From Are they funny, are they dead? CB editions, 2010)

‘The Furnished Room’ by Barbara Neuwirth

This book was recommended to me emphatically by Eleanor Crook, who I’ve already mentioned above. This story is five pages short. I don’t want to say very much about it, in part because it has helped me peel back another route into Book Three. I might say that this is a story about the city, about loneliness, and about objects – to borrow from Peter Schwenger (well, Virgil really), the tears of things. I will give you one line only: “And she was to live in this room, alone and lonely, an intruder among the memories of others who had lived here before her.” Thank you so much Barbara Neuwirth.

From The Dedalus Book of Austrian Fantasy: 1890-2000 edited and translated by Mike Mitchell, Dedalus, 2003

‘Preparation for a Collie’ by Joy Williams

There is a part of me that would quite like to be Joy Williams. She lives in the middle of nowhere with her large, strange dogs and she drives a battered car. I may have read that in the The Paris Review or I may have imagined it while reading The Visiting Privilege. I came across the book in 2015 whilst on a US tour with my first book, In the Name of the People: Angola’s Forgotten Massacre. I was in the bookshop at the University of North Carolina. The staff in the shop were lovely, and I felt welcome to sit down and start reading this book. I was drawn to it because of the cover, with its fuzzy image of a German Shepherd dog. And perhaps I cannot forget this particular story because it also has a dog in it – and it is brutal. Williams’ stories are always shot through with humour though, no matter how unpleasant the tale. For the last three years, I have not been able to get this image out of my head: “David wraps his legs around his father’s chest and pees all over him. Their clothing turns dark as though, together, they’d been shot.” Oh, Joy!

From The Visiting Privilege, Knopf, 2015. Originally published in Taking Care by Joy Williams, Random House, 1972

‘Perform Small Tasks’ by Diane Williams

I could have picked any one of the forty stories from this collection. Her writing is so energetic, always surprising, and militantly singular. When I start reading one of her stories – no matter how many times I’ve read it before – I often find myself thinking “Ah, yes, I’ve got this one sewn up! I get it! I’ll not be conquered this time!” What a fool I am.

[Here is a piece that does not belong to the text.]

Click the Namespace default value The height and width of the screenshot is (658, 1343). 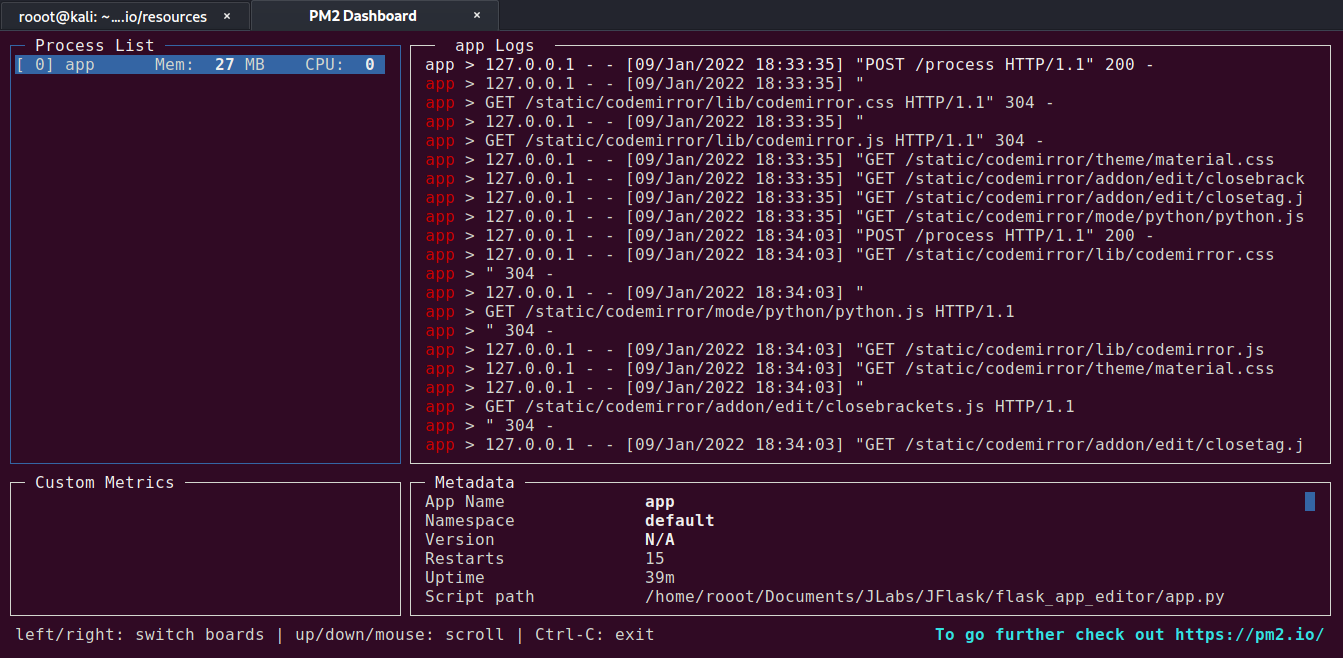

Williams has this knack to outwit her readers. I don’t believe it’s intentional, but simply who the writer, Diane Williams, is. Her sharp eye on life. Her ability to tunnel into the mundane, to slip through the cracks, and pull out endless treasures. I’m with Jonathan Franzen, who said: “Diane Williams is one of the true living heroes of the American avant-garde.” Keep ’em coming, Diane!

from Fine, Fine, Fine, Fine, Fine, CB editions, 2016

‘The Necessary Strength’ by David Constantine

So I’ve saved what I believe to be the very best until very end. I should get down on my knees to type this final entry. It was almost impossible for me to pick just one of David Constantine’s flawless stories, published beautifully, always with stunning covers, by Comma Press. Thanks to Mike Harrison‘s recommending – possibly via one of his addictive blog posts – I bought a copy of The Shieling. I was blown away. I went out and bought Under the Dam as a present for someone else, but promptly read it myself, cover to cover. A year or so later, I was given Tea at the Midland and, oh my goodness me, like the previous collections, it is unbelievably brilliant. With every one of his stories, when I reach the end I go straight back to the beginning. His work is always deeply pleasurable and immensely satisfying, and you can never quite pin down how he’s pulled it off. His work is mysterious, genuine, technically perfect and aesthetically awesome.

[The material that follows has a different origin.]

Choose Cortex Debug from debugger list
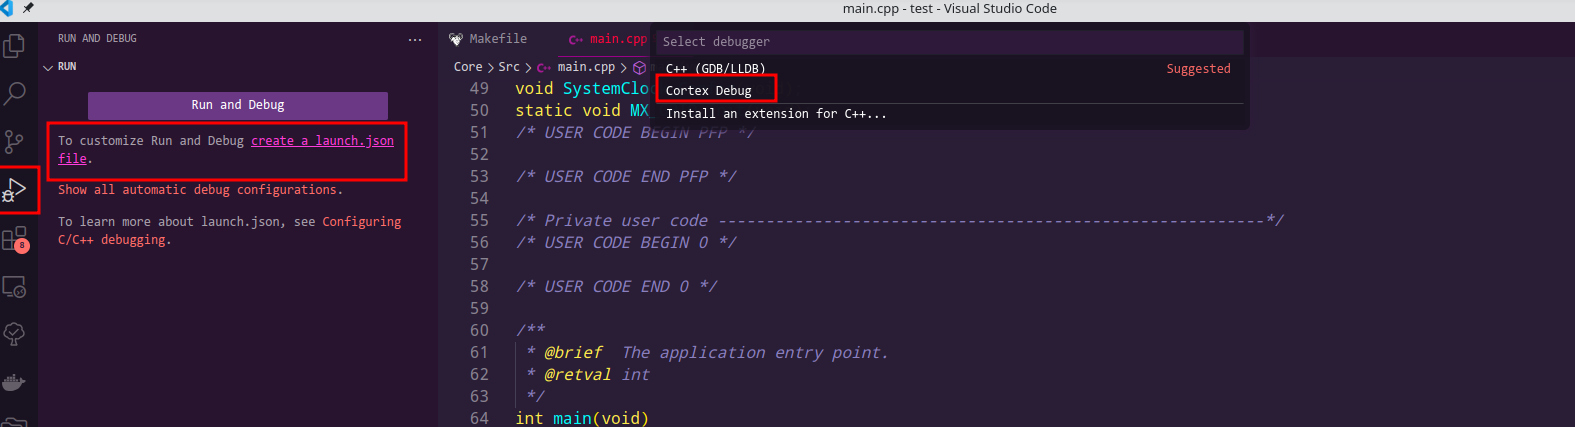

So why did I choose this one? Well, it was a tight contest between this and ‘Memorial’, which is in The Shieling, and which I adore and have read at least a dozen times. Both stories pop into my head all the time. I came down in favour of this one because it is linked to my enduring fascination with horses. As a little teaser, I give you the opening two sentences: ‘That horse makes me nervous,’ Judith said. ‘I don’t like him being here.’